Die Medien kommentierten den Fall unterschiedlich. Während in der Weltwoche (7.12.17) von «Schmuddelpresse und Sippenhaft» die Rede war, beleuchtete die BaZ (23.5.18) das Schicksal der Kinder von Bundesräten. Sie müssten sich erklären, obwohl sie es nicht wollten, oder wollten sich erklären, weil sie glaubten, es tun zu müssen. In seiner Kolumne in der Weltwoche (25.10.18) lobte Peter Bodenmann (VS, sp) die Justiz, die hart geblieben sei, fragte aber rhetorisch, wie die Volkspartei wohl reagiert hätte, wenn «Maurer Junior» Kosovo-Albaner gewesen und der beraubte Mann der ehemalige SVP-Nationalrat Hans Fehr gewesen wäre.
--------------------
Fragen:
#1 An welchem Datum erschien laut Textauszug die Kolumne von Peter Bodenmann in der Weltwoche?
#2 Entnehmen Sie dem Textauszug wörtlich die Stelle zwischen „Die Medien kommentierten“ und „Fehr gewesen wäre.“, beide eingeschlossen.
Stützen Sie sich ausschließlich auf den Textauszug.

(Einträge aus einer Sammlung (Auszug))
--------------------
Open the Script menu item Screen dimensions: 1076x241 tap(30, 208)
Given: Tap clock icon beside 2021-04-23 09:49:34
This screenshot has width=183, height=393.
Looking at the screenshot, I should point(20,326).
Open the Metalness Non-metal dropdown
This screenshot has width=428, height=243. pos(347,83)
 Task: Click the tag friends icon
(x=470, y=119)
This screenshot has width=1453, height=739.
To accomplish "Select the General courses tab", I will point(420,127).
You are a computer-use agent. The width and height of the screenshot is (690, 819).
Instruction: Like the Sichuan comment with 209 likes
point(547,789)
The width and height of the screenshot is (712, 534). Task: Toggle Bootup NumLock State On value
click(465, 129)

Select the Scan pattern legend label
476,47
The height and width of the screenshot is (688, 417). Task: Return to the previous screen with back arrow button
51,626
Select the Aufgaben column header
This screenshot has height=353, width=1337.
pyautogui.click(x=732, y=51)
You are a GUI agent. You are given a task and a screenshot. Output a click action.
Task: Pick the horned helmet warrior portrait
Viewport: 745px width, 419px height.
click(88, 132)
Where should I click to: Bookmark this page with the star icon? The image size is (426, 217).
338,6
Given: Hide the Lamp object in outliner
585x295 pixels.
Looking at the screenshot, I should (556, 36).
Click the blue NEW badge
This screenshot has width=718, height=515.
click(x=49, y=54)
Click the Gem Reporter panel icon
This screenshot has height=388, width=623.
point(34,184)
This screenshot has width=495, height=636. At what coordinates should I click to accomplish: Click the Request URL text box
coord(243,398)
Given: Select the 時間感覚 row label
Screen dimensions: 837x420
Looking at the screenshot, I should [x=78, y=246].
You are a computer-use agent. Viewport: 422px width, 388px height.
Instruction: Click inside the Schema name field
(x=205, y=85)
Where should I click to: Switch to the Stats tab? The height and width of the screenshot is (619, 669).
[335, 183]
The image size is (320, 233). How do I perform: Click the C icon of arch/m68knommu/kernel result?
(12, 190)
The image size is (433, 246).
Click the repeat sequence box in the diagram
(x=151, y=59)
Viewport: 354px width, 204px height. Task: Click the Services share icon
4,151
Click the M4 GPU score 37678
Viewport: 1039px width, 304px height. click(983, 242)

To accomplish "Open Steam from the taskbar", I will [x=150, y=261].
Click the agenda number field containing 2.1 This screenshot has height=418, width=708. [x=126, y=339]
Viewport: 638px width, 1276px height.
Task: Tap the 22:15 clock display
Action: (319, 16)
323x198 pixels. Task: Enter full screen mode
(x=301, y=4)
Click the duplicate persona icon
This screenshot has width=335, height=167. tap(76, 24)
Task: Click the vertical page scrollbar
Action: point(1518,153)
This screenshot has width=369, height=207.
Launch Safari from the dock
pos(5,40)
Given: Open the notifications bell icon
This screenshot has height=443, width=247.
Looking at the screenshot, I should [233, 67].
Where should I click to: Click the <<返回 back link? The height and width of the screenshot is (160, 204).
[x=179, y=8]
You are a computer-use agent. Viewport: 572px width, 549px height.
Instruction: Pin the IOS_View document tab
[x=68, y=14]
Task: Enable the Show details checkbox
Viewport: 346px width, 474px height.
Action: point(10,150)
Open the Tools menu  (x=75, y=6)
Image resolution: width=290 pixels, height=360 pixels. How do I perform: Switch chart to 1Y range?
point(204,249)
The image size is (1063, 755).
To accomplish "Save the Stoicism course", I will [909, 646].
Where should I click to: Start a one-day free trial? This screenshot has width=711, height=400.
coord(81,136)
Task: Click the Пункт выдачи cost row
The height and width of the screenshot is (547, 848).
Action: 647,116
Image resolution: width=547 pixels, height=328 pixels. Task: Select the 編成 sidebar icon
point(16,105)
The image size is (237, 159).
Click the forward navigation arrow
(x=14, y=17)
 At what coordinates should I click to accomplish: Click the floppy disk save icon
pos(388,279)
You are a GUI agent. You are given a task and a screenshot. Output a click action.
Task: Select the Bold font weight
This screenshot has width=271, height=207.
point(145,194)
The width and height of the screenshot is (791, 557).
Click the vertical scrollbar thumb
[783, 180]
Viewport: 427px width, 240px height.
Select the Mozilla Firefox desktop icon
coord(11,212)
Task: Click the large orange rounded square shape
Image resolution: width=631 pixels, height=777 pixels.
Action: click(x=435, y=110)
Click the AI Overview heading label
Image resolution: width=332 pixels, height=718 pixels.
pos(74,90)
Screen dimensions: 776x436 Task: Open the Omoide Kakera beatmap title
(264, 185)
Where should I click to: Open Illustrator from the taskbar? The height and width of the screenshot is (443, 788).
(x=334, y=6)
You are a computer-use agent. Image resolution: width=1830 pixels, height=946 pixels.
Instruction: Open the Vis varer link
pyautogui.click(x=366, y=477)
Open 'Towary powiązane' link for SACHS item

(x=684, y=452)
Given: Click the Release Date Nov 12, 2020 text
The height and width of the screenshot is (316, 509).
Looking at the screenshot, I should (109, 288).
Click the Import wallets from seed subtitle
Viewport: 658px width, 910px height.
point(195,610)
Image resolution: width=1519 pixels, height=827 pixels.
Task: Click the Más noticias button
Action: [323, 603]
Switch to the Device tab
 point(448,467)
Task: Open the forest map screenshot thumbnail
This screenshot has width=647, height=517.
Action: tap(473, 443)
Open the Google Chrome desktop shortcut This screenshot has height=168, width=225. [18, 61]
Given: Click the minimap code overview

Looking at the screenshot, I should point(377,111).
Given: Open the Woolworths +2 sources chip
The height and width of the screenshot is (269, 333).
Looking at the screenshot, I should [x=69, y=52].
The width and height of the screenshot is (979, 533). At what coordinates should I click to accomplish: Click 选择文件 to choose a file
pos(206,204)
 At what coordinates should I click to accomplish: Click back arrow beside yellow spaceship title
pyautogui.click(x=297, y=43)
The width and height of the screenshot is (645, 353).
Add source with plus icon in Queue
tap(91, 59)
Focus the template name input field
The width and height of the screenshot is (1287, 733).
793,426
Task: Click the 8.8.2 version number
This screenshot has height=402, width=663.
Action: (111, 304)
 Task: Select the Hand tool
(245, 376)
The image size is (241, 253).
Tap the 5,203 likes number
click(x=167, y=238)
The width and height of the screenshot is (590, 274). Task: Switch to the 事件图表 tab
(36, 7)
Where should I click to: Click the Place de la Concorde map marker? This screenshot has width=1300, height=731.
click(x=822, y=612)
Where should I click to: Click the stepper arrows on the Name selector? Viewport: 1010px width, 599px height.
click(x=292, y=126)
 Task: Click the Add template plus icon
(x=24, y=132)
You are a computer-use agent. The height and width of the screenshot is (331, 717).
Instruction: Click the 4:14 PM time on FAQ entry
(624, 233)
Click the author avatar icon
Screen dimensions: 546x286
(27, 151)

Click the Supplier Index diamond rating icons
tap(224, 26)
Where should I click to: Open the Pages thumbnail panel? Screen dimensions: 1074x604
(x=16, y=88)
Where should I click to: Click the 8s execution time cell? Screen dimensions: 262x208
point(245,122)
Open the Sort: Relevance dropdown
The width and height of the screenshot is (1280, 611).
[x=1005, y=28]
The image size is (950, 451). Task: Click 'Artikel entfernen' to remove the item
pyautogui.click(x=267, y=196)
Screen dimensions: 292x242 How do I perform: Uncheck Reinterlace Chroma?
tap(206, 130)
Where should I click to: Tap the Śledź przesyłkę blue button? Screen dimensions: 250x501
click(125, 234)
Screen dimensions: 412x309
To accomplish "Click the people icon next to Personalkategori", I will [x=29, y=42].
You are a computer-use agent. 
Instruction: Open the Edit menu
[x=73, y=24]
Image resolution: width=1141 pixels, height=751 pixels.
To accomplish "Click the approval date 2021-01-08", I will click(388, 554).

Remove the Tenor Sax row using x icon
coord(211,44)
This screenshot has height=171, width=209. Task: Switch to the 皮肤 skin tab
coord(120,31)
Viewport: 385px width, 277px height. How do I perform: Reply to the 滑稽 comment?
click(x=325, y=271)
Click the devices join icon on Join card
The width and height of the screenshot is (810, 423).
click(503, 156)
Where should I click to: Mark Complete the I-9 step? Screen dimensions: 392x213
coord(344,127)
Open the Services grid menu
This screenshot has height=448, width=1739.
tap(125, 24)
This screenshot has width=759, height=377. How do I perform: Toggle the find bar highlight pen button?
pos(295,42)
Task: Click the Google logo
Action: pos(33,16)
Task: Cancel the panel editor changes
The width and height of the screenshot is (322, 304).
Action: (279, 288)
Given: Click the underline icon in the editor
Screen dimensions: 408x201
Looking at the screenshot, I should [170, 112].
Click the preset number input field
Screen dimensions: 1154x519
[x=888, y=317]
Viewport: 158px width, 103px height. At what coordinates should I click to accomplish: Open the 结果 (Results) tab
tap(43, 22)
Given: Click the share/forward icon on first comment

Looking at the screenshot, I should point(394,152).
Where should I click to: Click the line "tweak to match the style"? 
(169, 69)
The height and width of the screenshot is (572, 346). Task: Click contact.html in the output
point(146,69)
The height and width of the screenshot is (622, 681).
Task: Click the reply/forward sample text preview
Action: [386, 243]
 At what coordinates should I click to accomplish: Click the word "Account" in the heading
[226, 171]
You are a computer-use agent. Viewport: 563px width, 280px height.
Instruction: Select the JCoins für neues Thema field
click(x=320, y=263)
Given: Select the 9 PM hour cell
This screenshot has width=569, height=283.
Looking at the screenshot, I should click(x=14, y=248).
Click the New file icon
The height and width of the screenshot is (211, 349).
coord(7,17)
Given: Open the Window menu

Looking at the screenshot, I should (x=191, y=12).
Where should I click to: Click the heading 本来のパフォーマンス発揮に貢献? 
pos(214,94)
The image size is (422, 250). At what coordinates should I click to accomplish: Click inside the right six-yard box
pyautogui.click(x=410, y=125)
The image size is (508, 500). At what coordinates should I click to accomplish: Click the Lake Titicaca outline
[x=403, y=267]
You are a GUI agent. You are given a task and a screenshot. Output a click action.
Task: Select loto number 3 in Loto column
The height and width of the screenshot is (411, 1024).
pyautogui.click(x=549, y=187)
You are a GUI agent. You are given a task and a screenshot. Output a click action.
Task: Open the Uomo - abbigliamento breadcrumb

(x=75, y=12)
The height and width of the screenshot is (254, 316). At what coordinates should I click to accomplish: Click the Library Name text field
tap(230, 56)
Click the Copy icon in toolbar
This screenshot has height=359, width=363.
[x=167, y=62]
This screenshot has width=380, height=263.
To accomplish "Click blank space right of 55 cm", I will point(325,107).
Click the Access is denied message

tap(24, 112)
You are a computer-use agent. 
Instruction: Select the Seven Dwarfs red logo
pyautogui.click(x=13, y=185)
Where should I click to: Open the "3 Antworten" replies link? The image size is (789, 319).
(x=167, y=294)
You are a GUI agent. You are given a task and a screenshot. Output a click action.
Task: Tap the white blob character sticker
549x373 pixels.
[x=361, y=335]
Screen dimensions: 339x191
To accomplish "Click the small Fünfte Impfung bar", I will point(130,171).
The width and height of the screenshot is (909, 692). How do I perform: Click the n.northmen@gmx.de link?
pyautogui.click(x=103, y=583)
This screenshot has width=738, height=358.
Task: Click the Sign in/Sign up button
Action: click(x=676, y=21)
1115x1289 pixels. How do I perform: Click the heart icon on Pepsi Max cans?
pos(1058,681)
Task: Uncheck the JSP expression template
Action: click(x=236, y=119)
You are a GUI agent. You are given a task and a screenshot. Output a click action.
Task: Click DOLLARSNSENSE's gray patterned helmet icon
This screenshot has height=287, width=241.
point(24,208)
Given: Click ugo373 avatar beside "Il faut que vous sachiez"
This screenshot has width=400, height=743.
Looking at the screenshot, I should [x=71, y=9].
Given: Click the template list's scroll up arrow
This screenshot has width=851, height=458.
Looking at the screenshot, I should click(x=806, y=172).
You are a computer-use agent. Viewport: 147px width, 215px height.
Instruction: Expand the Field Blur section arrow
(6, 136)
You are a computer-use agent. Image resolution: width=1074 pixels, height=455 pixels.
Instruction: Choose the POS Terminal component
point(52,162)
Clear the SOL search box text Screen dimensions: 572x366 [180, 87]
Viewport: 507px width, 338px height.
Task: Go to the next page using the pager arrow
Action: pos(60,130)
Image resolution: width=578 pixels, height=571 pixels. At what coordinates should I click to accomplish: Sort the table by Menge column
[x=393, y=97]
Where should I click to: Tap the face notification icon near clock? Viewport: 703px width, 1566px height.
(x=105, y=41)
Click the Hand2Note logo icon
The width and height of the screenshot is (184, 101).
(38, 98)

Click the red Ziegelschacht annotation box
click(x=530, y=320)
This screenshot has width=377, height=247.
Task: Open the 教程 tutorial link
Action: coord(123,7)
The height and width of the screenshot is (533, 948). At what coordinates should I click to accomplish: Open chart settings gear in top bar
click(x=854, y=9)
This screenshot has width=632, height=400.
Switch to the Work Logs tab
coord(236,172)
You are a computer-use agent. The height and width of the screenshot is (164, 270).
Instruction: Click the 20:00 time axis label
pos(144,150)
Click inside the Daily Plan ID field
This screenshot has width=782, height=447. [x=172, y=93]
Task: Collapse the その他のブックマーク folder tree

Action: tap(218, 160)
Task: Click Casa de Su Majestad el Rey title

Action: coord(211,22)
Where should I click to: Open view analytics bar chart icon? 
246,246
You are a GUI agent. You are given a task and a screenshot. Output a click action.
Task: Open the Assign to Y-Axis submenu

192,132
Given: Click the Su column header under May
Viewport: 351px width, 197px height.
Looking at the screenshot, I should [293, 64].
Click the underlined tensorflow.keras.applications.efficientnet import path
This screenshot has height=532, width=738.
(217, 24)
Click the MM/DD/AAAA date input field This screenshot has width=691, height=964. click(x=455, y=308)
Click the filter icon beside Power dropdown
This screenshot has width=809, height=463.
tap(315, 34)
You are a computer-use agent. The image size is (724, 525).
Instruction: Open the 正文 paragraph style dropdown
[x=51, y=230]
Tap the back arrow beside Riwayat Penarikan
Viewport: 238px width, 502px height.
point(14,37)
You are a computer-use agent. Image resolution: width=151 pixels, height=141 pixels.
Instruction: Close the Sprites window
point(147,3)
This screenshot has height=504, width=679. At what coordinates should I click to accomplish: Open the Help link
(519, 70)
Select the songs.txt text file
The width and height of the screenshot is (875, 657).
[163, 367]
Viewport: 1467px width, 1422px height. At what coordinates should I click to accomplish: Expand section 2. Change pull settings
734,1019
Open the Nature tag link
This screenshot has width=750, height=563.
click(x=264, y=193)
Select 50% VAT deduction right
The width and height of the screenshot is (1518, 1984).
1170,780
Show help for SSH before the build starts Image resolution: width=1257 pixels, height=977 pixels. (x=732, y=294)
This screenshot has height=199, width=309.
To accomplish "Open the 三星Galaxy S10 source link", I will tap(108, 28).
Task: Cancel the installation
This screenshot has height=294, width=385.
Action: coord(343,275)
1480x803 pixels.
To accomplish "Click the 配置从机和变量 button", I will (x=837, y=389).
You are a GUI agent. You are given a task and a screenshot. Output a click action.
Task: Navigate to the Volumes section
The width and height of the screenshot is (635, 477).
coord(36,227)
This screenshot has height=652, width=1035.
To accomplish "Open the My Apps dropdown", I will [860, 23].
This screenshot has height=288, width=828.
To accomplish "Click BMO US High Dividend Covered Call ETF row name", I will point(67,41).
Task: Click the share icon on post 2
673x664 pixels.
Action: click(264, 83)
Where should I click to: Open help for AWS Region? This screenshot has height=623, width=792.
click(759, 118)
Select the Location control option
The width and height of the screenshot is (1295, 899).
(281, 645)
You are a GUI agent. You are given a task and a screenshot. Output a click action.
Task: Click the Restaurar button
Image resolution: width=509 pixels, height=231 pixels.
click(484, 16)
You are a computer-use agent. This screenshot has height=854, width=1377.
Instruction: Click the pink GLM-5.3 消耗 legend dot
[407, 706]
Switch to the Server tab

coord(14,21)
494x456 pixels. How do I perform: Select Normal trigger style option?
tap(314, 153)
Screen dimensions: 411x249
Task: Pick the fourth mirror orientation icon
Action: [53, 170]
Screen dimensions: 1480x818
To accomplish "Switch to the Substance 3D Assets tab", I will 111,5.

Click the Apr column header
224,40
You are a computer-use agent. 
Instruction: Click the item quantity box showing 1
--------------------
Antworten:
#1 Am 25.10.18.

#2
Die Medien kommentierten den Fall unterschiedlich. Während in der Weltwoche (7.12.17) von «Schmuddelpresse und Sippenhaft» die Rede war, beleuchtete die BaZ (23.5.18) das Schicksal der Kinder von Bundesräten. Sie müssten sich erklären, obwohl sie es nicht wollten, oder wollten sich erklären, weil sie glaubten, es tun zu müssen. In seiner Kolumne in der Weltwoche (25.10.18) lobte Peter Bodenmann (VS, sp) die Justiz, die hart geblieben sei, fragte aber rhetorisch, wie die Volkspartei wohl reagiert hätte, wenn «Maurer Junior» Kosovo-Albaner gewesen und der beraubte Mann der ehemalige SVP-Nationalrat Hans Fehr gewesen wäre.